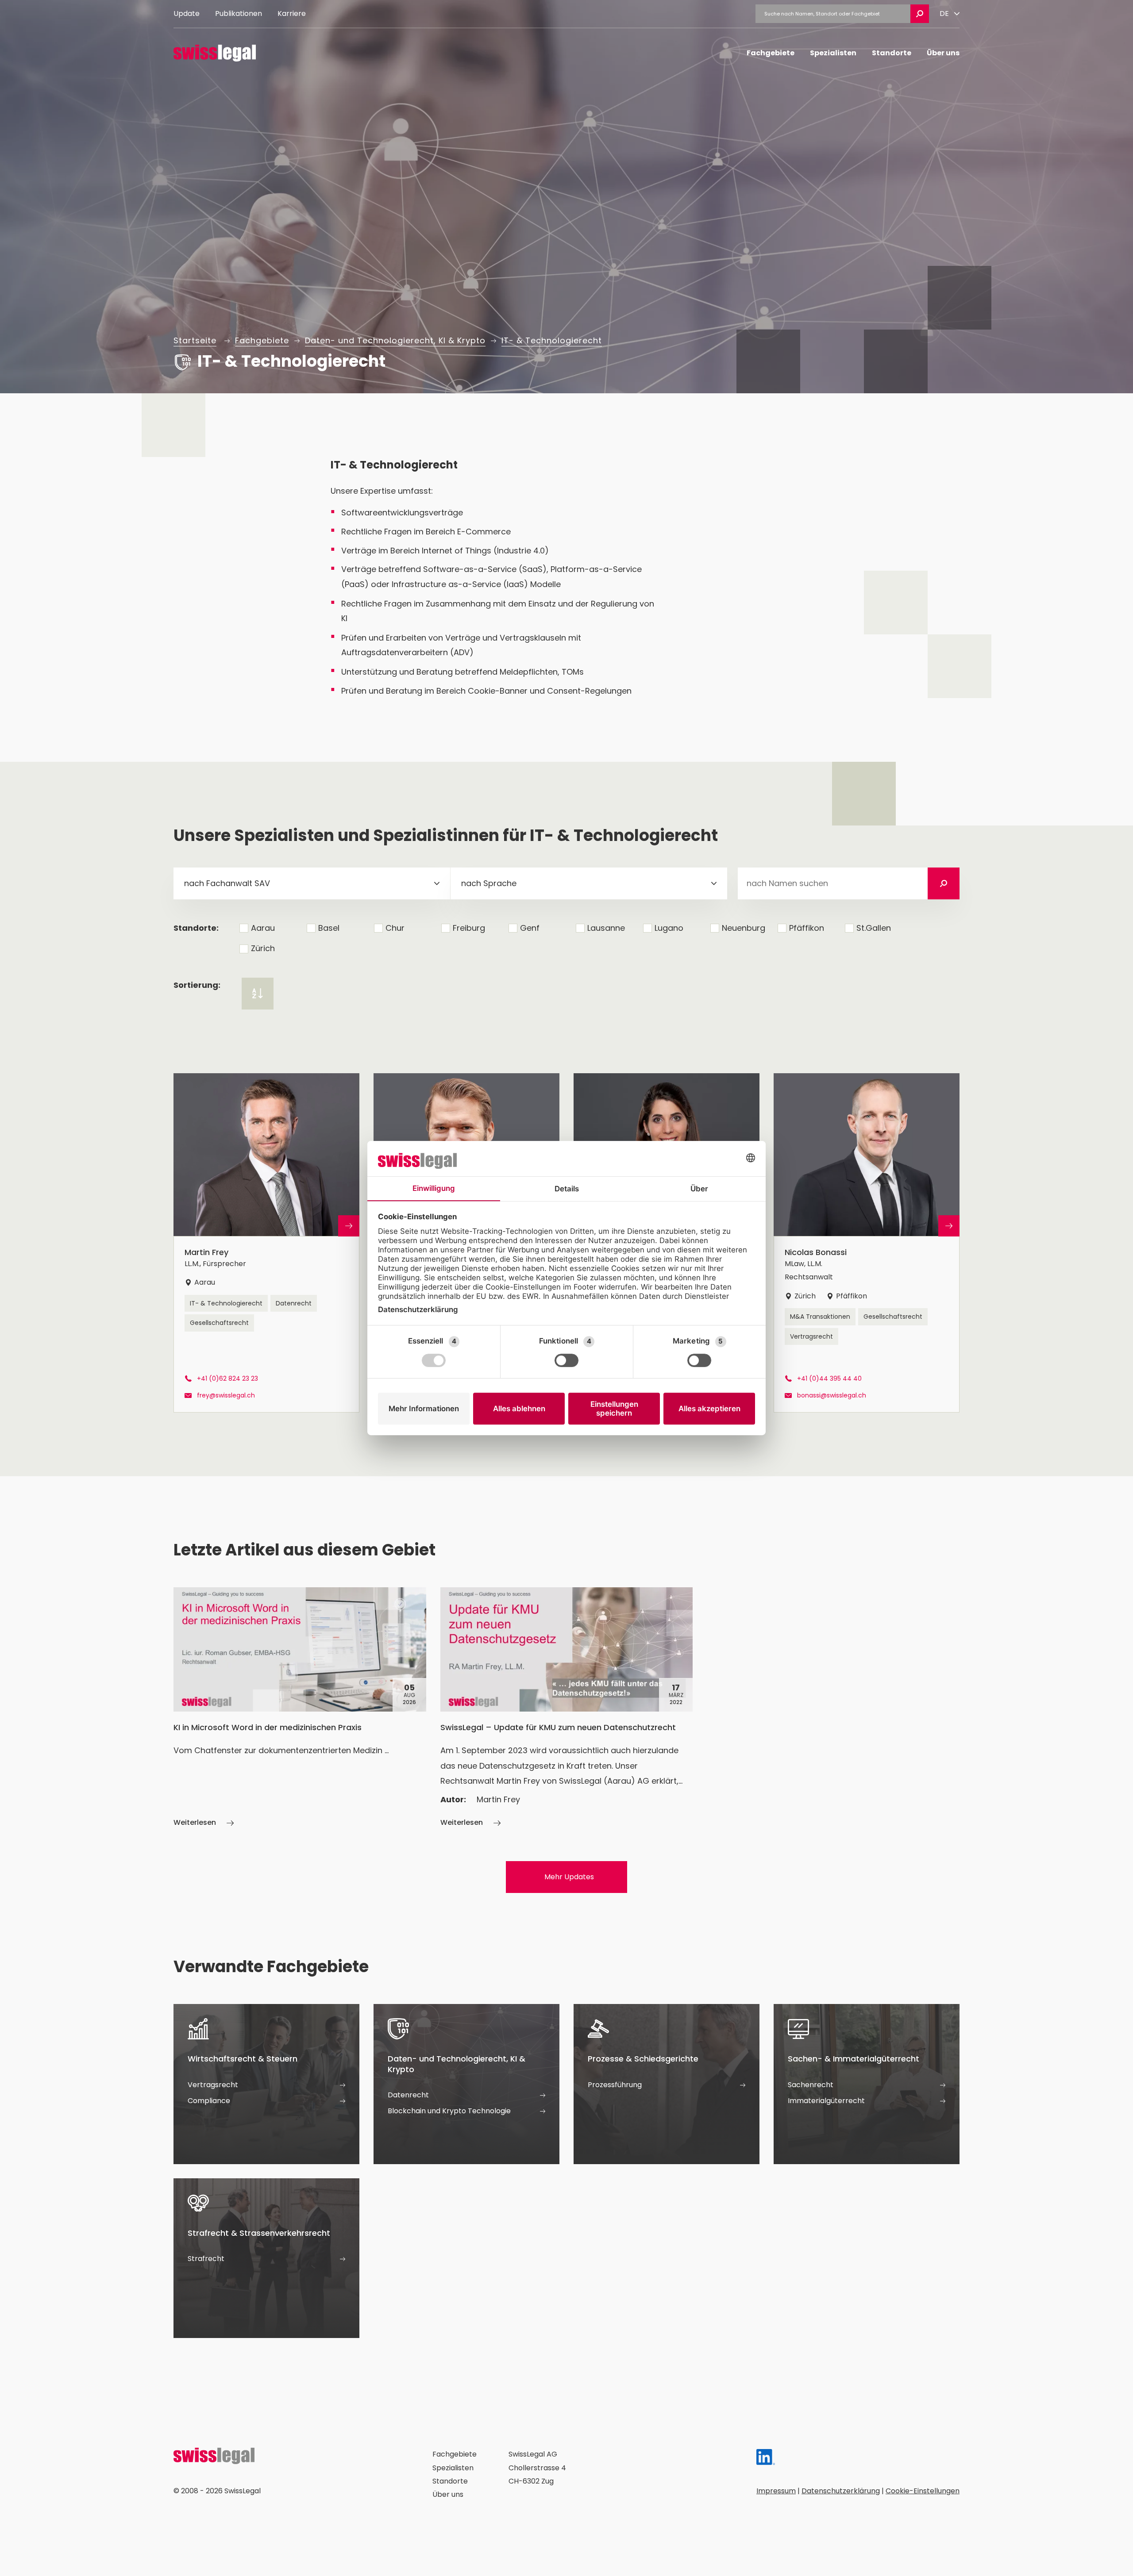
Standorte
---------------
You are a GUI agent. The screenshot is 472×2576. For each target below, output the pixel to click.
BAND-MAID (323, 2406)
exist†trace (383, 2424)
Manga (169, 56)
---------------
## Task item
Would you quote everything above from the line containing "You are a GUI" down to the line containing "Manga (169, 56)"? Include both of those lines and nothing else.

## Solution to this problem
You are a GUI agent. The screenshot is 472×2576. For each target below, output the pixel to click.
BAND-MAID (323, 2406)
exist†trace (383, 2424)
Manga (169, 56)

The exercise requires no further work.